Le professeur au Département de chimie de l’UdeM et directeur des recherches, Mickaël Dollé, affirme que la technologie développée par son équipe est unique à deux égards. « Premièrement, elle permet de récupérer la quasi-totalité du lithium des batteries, à hauteur de 95 %, précise-t-il. À ce jour, les procédés essentiellement pyrométallurgiques sur le marché ne récupèrent pas le lithium, qui est perdu dans les scories [résidus solides]. » Jusqu’ici, peu d’équipes de chercheurs avaient réussi à récupérer un tel pourcentage de lithium.

« Deuxièmement, notre technologie ne produit aucun déchet, puisque tous les éléments chimiques produits dans un cycle de recyclage sont réutilisés dans le cycle suivant », assure-t-il. Ces résultats sont rendus possibles par l’utilisation inédite du procédé d’électrolyse membranaire (voir encadré) développé par Nemaska Lithium.

Une pile conçue par l’équipe au laboratoire de l’UdeM. Photo : Jacob Côté.
Une pile conçue par l’équipe au laboratoire de l’UdeM.
Photo : Jacob Côté.

Un enjeu économique « majeur »

Le recyclage des batteries au lithium constitue un enjeu économique majeur de par la rareté de ce matériau, selon M. Dollé. « Le lithium n’est présent naturellement que dans quelques régions du monde, le Québec fait partie des quelques rares chanceux, mais les réserves ne sont pas illimitées, affirme-t-il. Or, nous utilisons de plus en plus de lithium pour la confection de batteries, pour les véhicules électriques, mais aussi pour les téléphones cellulaires et autres tablettes. »

Pour l’agent de recherche du projet, Mathieu Charbonneau, il est crucial que les pays sans gisement de lithium ou à production limitée, comme le Canada, envisagent d’autres sources d’approvisionnement. « Le recyclage du lithium est le moyen le plus direct et le plus économique pour le Canada, développe-t-il.
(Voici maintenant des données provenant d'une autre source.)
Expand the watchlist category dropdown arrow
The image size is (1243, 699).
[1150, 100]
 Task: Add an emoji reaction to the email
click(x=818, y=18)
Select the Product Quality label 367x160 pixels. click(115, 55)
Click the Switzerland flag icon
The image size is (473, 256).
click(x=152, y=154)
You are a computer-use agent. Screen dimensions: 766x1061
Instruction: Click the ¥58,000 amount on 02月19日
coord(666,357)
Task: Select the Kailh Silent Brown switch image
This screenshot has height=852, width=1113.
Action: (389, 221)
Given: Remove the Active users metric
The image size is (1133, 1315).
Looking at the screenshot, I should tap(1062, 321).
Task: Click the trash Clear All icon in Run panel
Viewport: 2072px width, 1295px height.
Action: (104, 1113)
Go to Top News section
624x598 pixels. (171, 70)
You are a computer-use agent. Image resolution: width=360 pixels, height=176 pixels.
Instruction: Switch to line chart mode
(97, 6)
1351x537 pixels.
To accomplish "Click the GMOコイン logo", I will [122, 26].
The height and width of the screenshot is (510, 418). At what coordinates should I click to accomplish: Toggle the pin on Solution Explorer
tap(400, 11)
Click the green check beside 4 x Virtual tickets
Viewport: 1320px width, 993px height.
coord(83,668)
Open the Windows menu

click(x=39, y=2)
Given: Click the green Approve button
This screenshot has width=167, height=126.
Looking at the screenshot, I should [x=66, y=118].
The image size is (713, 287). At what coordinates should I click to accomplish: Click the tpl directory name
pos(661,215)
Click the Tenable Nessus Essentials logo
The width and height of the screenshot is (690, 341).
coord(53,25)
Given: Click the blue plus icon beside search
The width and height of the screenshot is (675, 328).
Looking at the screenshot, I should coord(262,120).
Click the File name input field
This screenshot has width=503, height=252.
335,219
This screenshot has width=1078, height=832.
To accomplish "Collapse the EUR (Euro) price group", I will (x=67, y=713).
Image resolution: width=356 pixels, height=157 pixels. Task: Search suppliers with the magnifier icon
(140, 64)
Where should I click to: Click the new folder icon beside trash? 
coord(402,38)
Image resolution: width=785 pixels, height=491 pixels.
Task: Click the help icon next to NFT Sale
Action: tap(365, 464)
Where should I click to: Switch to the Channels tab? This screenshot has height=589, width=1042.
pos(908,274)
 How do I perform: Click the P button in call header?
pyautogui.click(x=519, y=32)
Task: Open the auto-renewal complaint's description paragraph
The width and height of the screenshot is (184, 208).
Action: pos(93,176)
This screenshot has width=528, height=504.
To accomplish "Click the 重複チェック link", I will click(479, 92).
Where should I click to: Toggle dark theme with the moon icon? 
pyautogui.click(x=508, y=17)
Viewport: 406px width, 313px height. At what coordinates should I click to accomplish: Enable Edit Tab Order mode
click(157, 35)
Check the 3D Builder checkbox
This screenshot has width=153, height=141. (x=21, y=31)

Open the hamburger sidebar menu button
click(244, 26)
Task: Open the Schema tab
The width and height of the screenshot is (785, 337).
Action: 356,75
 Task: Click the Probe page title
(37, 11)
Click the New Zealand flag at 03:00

Il réduit les coûts d’extraction minière et assure son indépendance vis-à-vis des pays exportateurs. Par ailleurs, ces pays étant parfois politiquement instables, le risque d’interruption des échanges est accru. »

De plus, le développement de l’industrie du recyclage des batteries générera de l’emploi, selon M. Dollé. Il ajoute qu’il pourrait également entraîner le développement rapide de l’industrie des véhicules électriques, en rendant ces derniers moins coûteux à produire et donc plus abordables pour les consommateurs.

M. Dollé rapporte que les recherches de l’équipe, suivies de près par de nombreuses entreprises privées ainsi que par les gouvernements provincial et fédéral, sont la preuve de l’intérêt économique de cette technologie. Un fonds de financement public-privé de presque deux millions de dollars a été levé, provenant notamment du ministère de l’Économie et de l’Innovation (MEI) du Québec et du Conseil de recherches en sciences naturelles et génie du Canada (CRSNG).

Faible coût environnemental

Mathieu Charbonneau assure que la technologie présente un faible coût environnemental. « Le coût principal de notre technologie est l’électricité, nécessaire pour l’électrolyse, explique-t-il. Cependant, nous sommes choyés au Québec, grâce aux nombreux cours d’eau qui permettent d’utiliser l’hydroélectricité plutôt que le pétrole. De cette façon, nous minimisons nos émissions de gaz à effet de serre. » Le procédé ne génère pas de déchets chimiques, puisque tous les composants sont réutilisés dans un schéma circulaire.

Horizon 2025

Il reste toutefois quelques étapes à parcourir avant que la technologie soit mise en application. « Là, notre technologie a été brevetée et les premières publications devraient arriver en 2020, annonce M. Dollé. Cependant, il faut encore que la technologie soit valorisée au niveau industriel; c’est-à-dire qu’elle est démontrée à l’échelle d’usine de démonstration, plutôt que de laboratoire. C’est seulement ensuite qu’on passera à la phase de production. » Le professeur estime que les coûts de l’usine de démonstration, puis de production, dépasseront sans doute le milliard de dollars canadiens. Il faudra donc du temps pour amasser les financements, en plus d’obtenir les autorisations nécessaires. Selon M. Dollé et M. Charbonneau, 2022 serait un horizon raisonnable pour le commencement des activités industrielles.